The sound of the band is first and foremost where my love for the band comes from. But beyond that, perhaps what makes the E Street Band unique, and particularly noteworthy, is their adaptability. All accomplished musicians in their own right, many fronting their own bands, then coming together to play support act to Springsteen (there’s a reason Tom Morello was prepared to come and fill in as 3rd guitarist when Steve van Zandt had to break from touring a few years back). And with that level of experience and musicianship there are simply no other bands in the world who are playing to 70,000 peopleand choose to play unrehearsed songs….by other bands!
Check out You Never Can Tell from Leipzig in 2013…
I was already a huge Springsteen, and E Street Band fan, but it wasn’t until I had seen them live that I really had a true appreciation for the band. The way that Clarence and Steve would act as foils to Bruce; how Max never for a second took his eye off Bruce so he could adapt to anything he might do; how Roy and Danny’s keyboard licks would crop up
to fill any space that appeared in the music; how Nils’ solos would evolve night after night; how Gary held the entire thing together with his rock solid bassline.

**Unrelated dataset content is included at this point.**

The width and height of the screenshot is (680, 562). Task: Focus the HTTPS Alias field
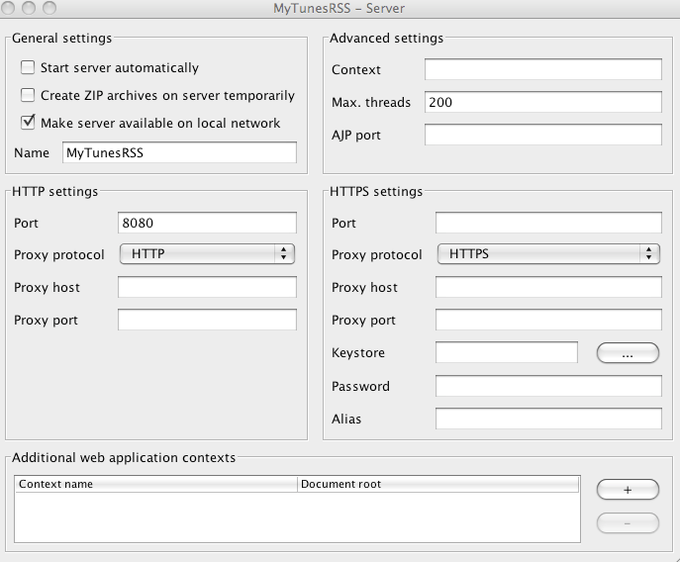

The Blue Highways get a reasonable amount of Springsteen comparisons when we’re reviewed (which is either a blessing or a curse depending on your point of view…). But arguably a closer reference point, at least for the instrumental music itself, would be the E Street Band. In truth, we don’t think about how the E Street Band might arrange a song, but the music is so internalised at this point that we really don’t have to. We probably are (far less successfully) emulating choices that they might make.

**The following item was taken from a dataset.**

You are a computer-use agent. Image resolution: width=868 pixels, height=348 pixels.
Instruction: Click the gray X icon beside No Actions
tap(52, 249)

We might think we fail on a gig by gig basis to emulate our musical heroes, but at the same time, there is no more gratifying comment for us to receive than one that even puts us in the same paragraph as the E Street Band.
In short, I love the E Street Band because, quite simply, I would not play in a band if they didn’t exist.
Our thanks to Will for taking time to introduce us to one of his inspirations and influences.